AnnArbor.com photo | Joseph Tobianski
The Ann Arbor school spent $1.28 billion on research during the 2010-11 fiscal year, up 8 percent from the previous year, according to the NSF.
Because NSF and U-M use different accounting standards, their tallies for research spending vary slightly. U-M reported a $1.24 billion research enterprise in 2011- lower than that reported by the NSF.
The university, home to roughly 43,400 graduate and undergraduate students, ranked second among all universities in research spending, with Johns Hopkins University in Maryland ranked first.
University of Washington at Seattle, the University of Wisconsin at Madison and Duke University ranked third, fourth and fifth on the NSF list, respectively.
The bulk of U-M research is federally funded, with U.S. government sources funding 64.1 percent of U-M's research enterprise during fiscal 2011. A large part of that share —$113 million— came from the 2009 stimulus package.

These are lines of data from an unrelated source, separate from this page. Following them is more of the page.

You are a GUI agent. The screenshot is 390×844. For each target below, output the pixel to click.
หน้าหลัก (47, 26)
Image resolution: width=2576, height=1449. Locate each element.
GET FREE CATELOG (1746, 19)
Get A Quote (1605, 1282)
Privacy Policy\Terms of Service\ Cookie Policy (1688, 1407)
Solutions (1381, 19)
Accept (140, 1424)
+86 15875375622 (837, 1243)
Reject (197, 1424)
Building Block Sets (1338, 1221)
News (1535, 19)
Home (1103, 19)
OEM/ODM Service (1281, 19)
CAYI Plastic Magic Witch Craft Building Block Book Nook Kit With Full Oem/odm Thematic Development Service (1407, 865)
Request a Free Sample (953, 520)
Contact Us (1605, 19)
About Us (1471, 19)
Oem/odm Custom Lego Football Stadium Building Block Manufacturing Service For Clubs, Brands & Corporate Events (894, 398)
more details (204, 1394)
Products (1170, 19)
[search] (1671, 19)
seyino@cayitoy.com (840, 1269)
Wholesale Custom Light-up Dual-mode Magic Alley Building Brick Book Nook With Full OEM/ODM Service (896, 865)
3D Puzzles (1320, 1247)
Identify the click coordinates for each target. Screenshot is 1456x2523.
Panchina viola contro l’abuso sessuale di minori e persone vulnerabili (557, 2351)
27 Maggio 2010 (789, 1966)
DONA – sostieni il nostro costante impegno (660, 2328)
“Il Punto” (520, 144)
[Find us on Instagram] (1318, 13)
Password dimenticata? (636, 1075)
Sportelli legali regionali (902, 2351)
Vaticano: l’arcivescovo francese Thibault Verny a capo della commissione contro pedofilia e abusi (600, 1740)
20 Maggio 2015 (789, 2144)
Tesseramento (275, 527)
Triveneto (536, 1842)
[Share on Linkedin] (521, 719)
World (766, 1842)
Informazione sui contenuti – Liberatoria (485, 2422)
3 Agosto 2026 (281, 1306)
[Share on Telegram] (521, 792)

In September, U-M announced that it spent a record $1.27 billion in fiscal year 2012, which ended June 30. NSF’s fiscal year 2012 total for U-M will be included in the agency’s next annual report on R&D spending.
U-M first broke the $1 billion mark during fiscal 2009, when research funding totaled $1.016 billion, a 12 percent increase from $929 million in fiscal 2008.
"One (factor) obviously is just scale," U-M Vice President for Research Stephen Forrest told AnnArbor.com in October, speaking of why U-M continues to outperform its peers in research spending.
"But in some cases, like NIH, we're really hitting above our weight class. We're unusually good at interdisciplinary research where something like a system has to emerge from the research," Forrest continued.
"The recent example of the automobile safety pilot: There's very few universities that can conceive of wiring 3,000 automobiles to interact with each other, to get the town on board so that we can put up microwave stations and gather information through the town's Internet backbone. That's a big systems-level project."